SOP Grouping in TouchDesigner

There are tons and tons of tiny technique inside of TouchDesigner that are easy to miss. One of the techniques I find most developers don’t take advantage of is Grouping in SOPs. It allows you to create sub-groups of points or primitives inside of a single SOP and then selectively decide which group certain SOPs affect. Sound useful! Let’s get using it!

How can you group?

Without getting too deep into the weeds, it’s nice to understand why grouping even works. Inside of every SOP is a cool data structure. This data structure is called the Geometry Detail. It is how data is stored and organized inside of a SOP. There’s a nice diagram on the wiki about how this works:

GeoDetail.jpg

There’s a lot going on in here! In The HQ PRO’s SOPs Demystified workshop, I explain the concept using a simpler diagram:

That’s all there really is to it. Inside every SOP is a Geometry Detail. This Geo Detail consists of a list of Points and a list of Primitives. The points in the Points list can be on their own or they can be part of a primitive, thus the arrow going back and forth between those two. On top of that, you can have different groups of points and different groups of primitives based on different selections from the points/primitives lists.
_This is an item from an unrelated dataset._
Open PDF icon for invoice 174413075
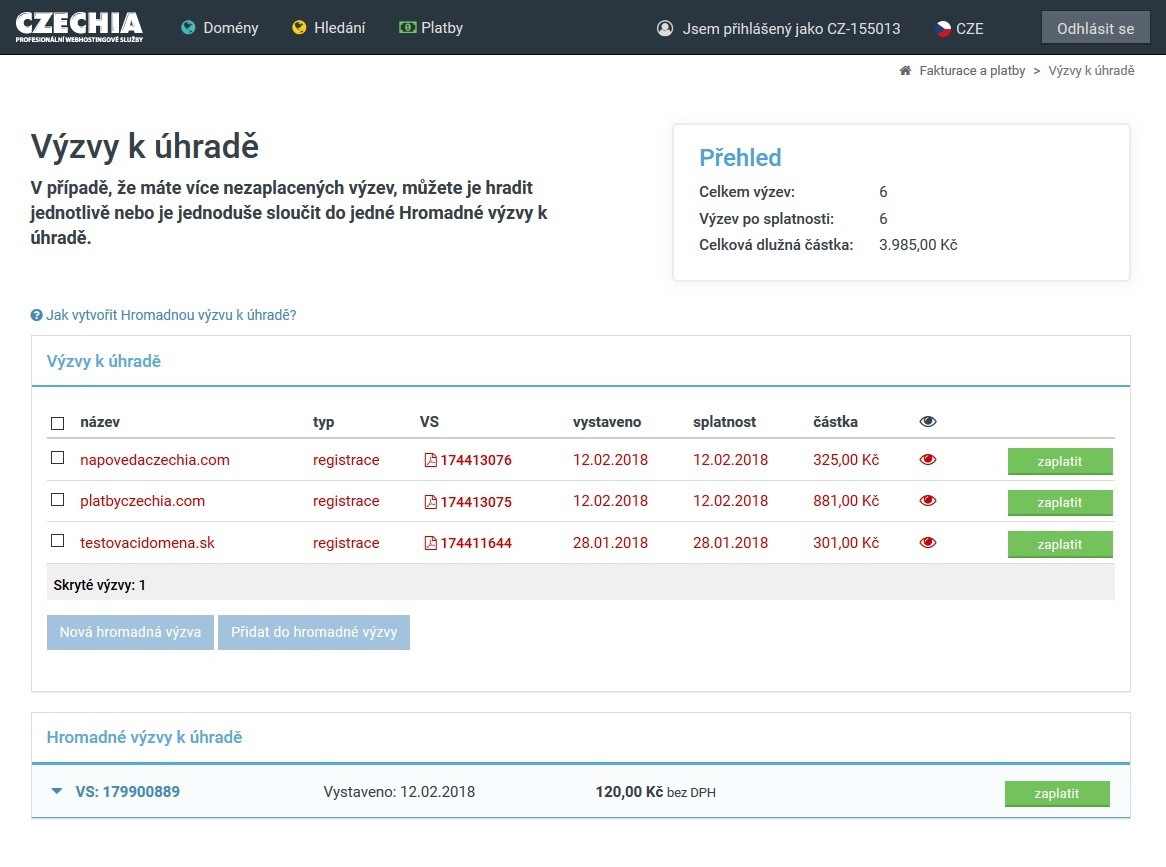The height and width of the screenshot is (867, 1166). coord(430,502)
You could go deeper into the intricacies of the Geo Detail, but for our purposes, it’s just nice to know that this grouping is non-destructive and just a nice way that we can create different selections from our points/primitives and selectively apply processing to them.
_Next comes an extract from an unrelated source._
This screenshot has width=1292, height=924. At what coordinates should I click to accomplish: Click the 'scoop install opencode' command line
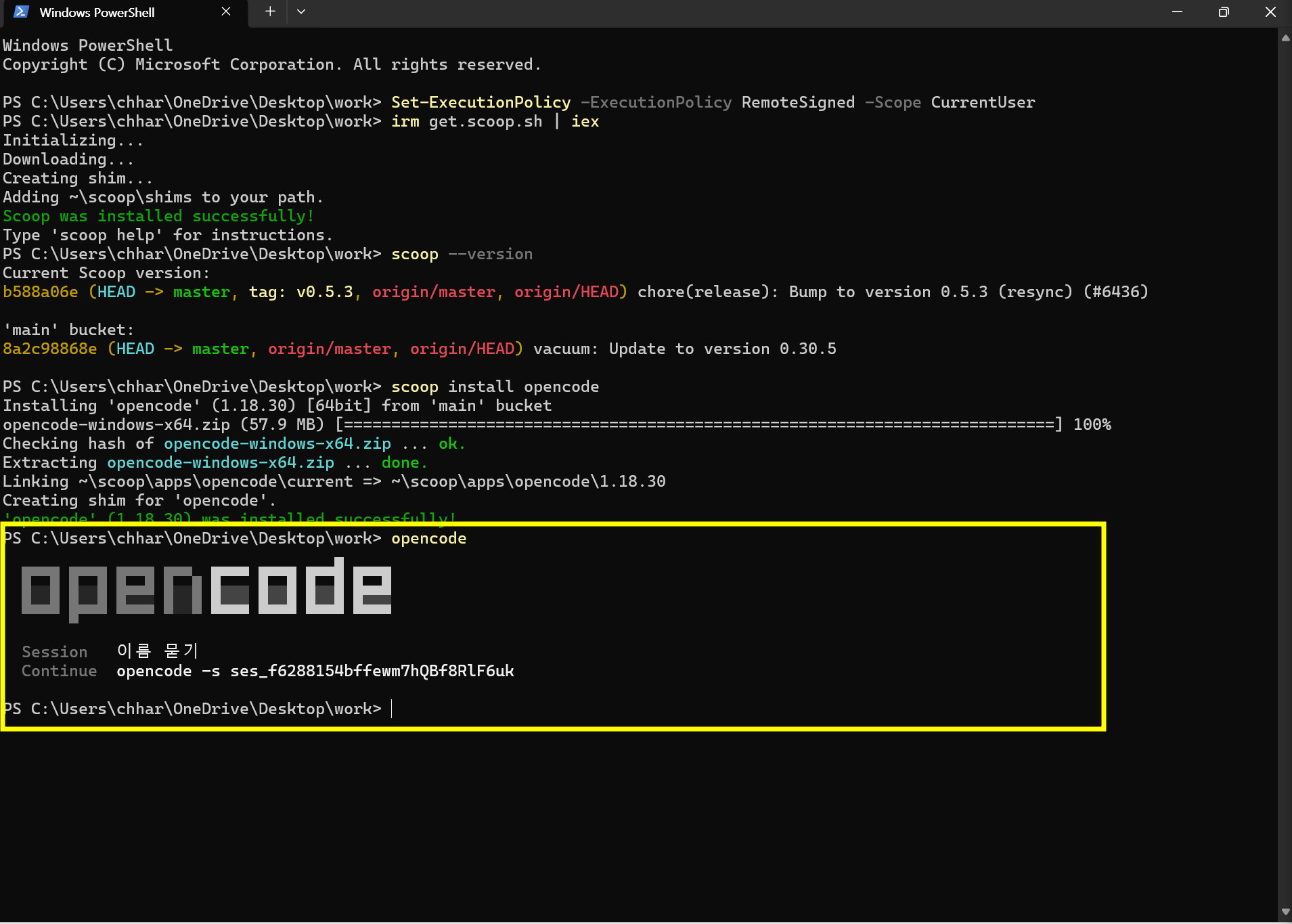[x=495, y=387]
Here’s the reference for it if you’d like to learn more:

https://docs.derivative.ca/Geometry_Detail

How do we do it?

In our network, all of our grouping is going to be done with the Group SOP. Let’s start with a simple example. I’ll make a Sphere SOP in my network and connect it to a Group SOP:

We can then go and look at the parameters for the Group SOP. We’ll see on the first page we have to decide if we want to group points or primitives, and in this case we’re going to switch to Points. We can also give the group a name. For simplicity, I’ll just leave this group named group1:

Now we can go to the Create page of parameter and actually decide how we want to pick the points that will be in our group:

Selecting points by number

As you can see, there’s a lot of different way we can do this! It can feel overwhelming for some users, but don’t worry, there are two easy ways we’re going to look at today. The first is to do them by point number. I’ll go ahead and enable the Number toggle and we’ll see all the parameters under it will become active. We’ll also see all the points on my sphere become highlighted yellow in the Group SOP:

The yellow points are indicating all of the points that are being added to the current group. In the Pattern parameter we can see a * which means “select everything.” You can do a lot of easy expression to select your points here. If we wanted from points 0-200 we could type 0-200 and then look at the viewer of our Group SOP and see only some of the points are selected now:

You can then further select more ranges or even individual points by adding a space and then typing in the other points. So we could for example type an expression like:

0-200 300 400-500

And that would give us all of those points in group1:

Before we dive into processing the points in this group, let’s also try using the bounding box.

Selecting points with a bounding box

Selecting the points to group based on a bounding box can be more intuitive in a lot of use cases. To do this, we can turn off the Number toggle we had turned on earlier, then we can turn on Bounds. From here, we can decide on a bounding box type, its size, and center. For this example we’ll keep using a standard bounding box volume and I’ll increase the size of it till it’s visible around my sphere:

We can see that any of the points that are inside of the bounding box’s outline are highlighted yellow and added to the group, and the ones outside of it are still blue. You can configure this however you like really easily. I’ll move my bounding box and grab the bottom half of the sphere:

Great! So now let’s finally start putting this group to work!

Processing Groups

Processing groups is just as easy as making them. You may have noticed this before and never known what to do with it, but tons of SOPs have a Group parameter. Let’s take a look at two examples. First we’ll connect a Transform SOP after our Group SOP:

What we’ll notice right at the top is a string menu parameter named Group. The cool thing about this is that it will automatically detect all the groups and you can pick which one you want to process from the drop down on the right:

We’ll go ahead and select group1 from the dropdown. Now the magic happens. Any of the processing the Transform SOP does, will only be applied to points inside of that group! So if I was to translate 1 unit to the left, we’d see something like this:

Nice! Now this isn’t the most creative example, but once you know how groups work, you’ll start to notice all of the different SOPS that have this functionality built in. For example, we can delete our Transform SOP and create a Noise SOP instead. Noise SOP also has group processing built in. Here we can see the Noise SOP processing the whole geometry because we haven’t selected a group yet:

And then once we select our group in the Group parameter:

Now only the points selected in our group are affected! That’s all there is to it!

Wrap up

Grouping is an awesome technique to use. It reduces the amount of times you’ll have to split geometry into separate SOP chains because you can use grouping to selectively process points or primitives in your SOP. This creates cleaner networks and more easy to follow processing chains. Enjoy!